## Task directions
Arrange the entries below as a two-column CSV with the header entry_text,answer and one row per entry. Put each entry's text and its answer in a single quoted field each, replacing line breaks with spaces.

Dataset rows
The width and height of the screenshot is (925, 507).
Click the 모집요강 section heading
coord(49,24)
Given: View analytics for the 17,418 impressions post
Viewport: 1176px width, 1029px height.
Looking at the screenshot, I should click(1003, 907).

## Final result
entry_text,answer
"The width and height of the screenshot is (925, 507). Click the 모집요강 section heading","coord(49,24)"
"Given: View analytics for the 17,418 impressions post Viewport: 1176px width, 1029px height.","Looking at the screenshot, I should click(1003, 907)."